> [Given text]:
※

Fire Patrol No. 3 was here as early as 1869.  It responded to blazes in the area, like the one that destroyed four buildings on West 27th Street on January 27, 1870.  Filled mostly with wood-working factories, the structures became an inferno.  The situation was made worse when an exterior wall collapsed, spooking the patrol company's horses.  The New York Herald reported that they "became frightened and started off at a rapid gait, knocking down several persons, who received slight bruises."

The loosely-organized network of volunteer fire companies was disbanded in 1865 when the State Senate established the professional New York City Fire Department.  In 1873 the city took over the firehouse of Fire Patrol No. 3 for use by the newly-reorganized Engine Company No. 1.

The company would face challenges in the industrial neighborhood it served.  Factory workers in the early years after the Civil War endured harsh conditions and long hours.  Shop owners were little concerned with fire safety.

A block away from the fire station was the seven-story brick factory of West, Bradley & Cary, makers of corset and suspenders, at Nos. 227 to 233 West 29th Street.   After a small fire broke out on February 19, 1877 the owners were informed of the danger to its employees.  The New York Times later reported "On the 2d of March, 1878, another slight fire occurred, and the precautions already suggested were again brought to the notice of West, Bradley, & Cary."  Another small fire occurred on October 19, 1878.  The Times said "These fires did not do much damage, but it was a common remark in engine-houses in the neighborhood that if a fire broke out while the hands were at work in the suspender factory, it would be difficult to save them."  The newspaper added the building had "for a long time been looked upon as a death-trap."

※

> [Dataset extract]:
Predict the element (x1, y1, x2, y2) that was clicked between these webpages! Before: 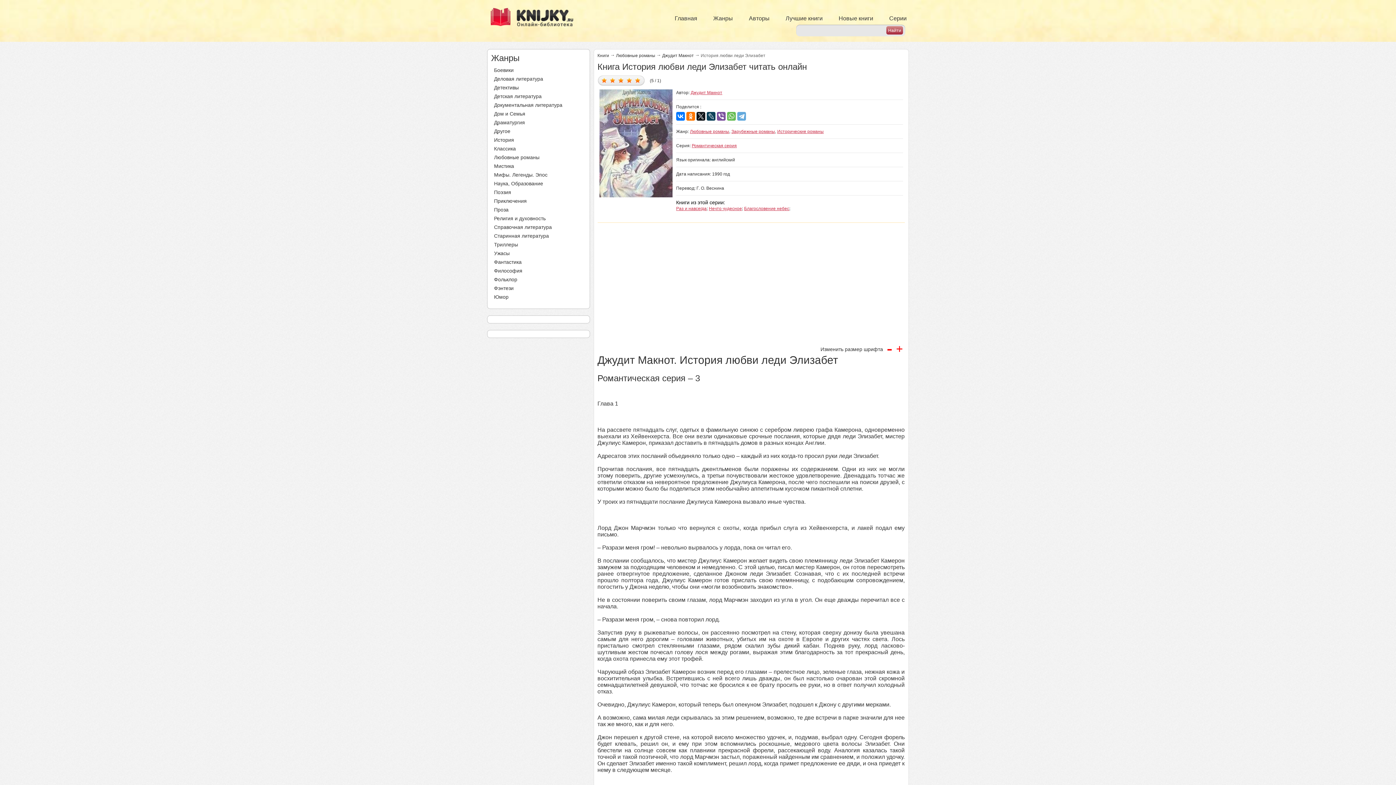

※

> [Challenges]:
- a) Can you repeat the fire station history between "The loosely-organized network" and "Company No. 1.", inclusive, word for word?
- b) Answer these about the fire station history:
(i) How many buildings did the January 27, 1870 fire on West 27th Street destroy?
(ii) In what year did the State Senate establish the professional New York City Fire Department?
(iii) What did West, Bradley & Cary make?
- c) How would the fire station history go on from the last sentence shown?
The listing has no connection to the fire station history.

> [Final results]:
- a)
The loosely-organized network of volunteer fire companies was disbanded in 1865 when the State Senate established the professional New York City Fire Department.  In 1873 the city took over the firehouse of Fire Patrol No. 3 for use by the newly-reorganized Engine Company No. 1.

- b)
(i) Four
(ii) 1865
(iii) Corsets and suspenders

- c)
And fire did break out again.  At 8:15 on the night of March 21, 1879.   Despite the late hour, there were 110 workers in the building, 95 of whom were women.  The fire broke out below street level, in the boiler room, and rushed upward, trapping many on the upper floors.  When Engine Company No. 1 arrived, firefighters chopped open a locked street door, releasing panicked women inside.   Meanwhile, girls and women on the top floors were jumping from windows onto the roofs of adjoining buildings.

By 10:00 the factory was a smoldering ruins.  One fire fighter, William Birmingham, was killed in a tragic accident when a line of hose became detached and fell four stories, crushing him.  Otherwise, although there were injuries, the quick response and heroic efforts of the men resulted in no other fatalities.

Even after the change to a professional fire department, fire fighters sometimes held on to the rowdy personalities for which the volunteers had been famous.  One was Fireman Henry De Tour.  He was fired from his job with Engine Company No. 1 on January 14, 1880 "on charges of intoxication and absence without leave."

In 1879 architect Napoleon Le Brun had been appointed the official architect for the New York City Fire Department.  His job entailed not only designing new station houses, but updating and improving old ones.  In April 1881 his firm, Napoleon Le Brun & Son,  turned its attention to Engine Company No. 1.  The company moved to No. 118 West 33rd Street while renovations were done.

The plans called for an extension to the rear, "new staircases, new floors and rebuilt walls," which included an updated facade.  The renovations cost the city $10,000, or more than a quarter of a million dollars today.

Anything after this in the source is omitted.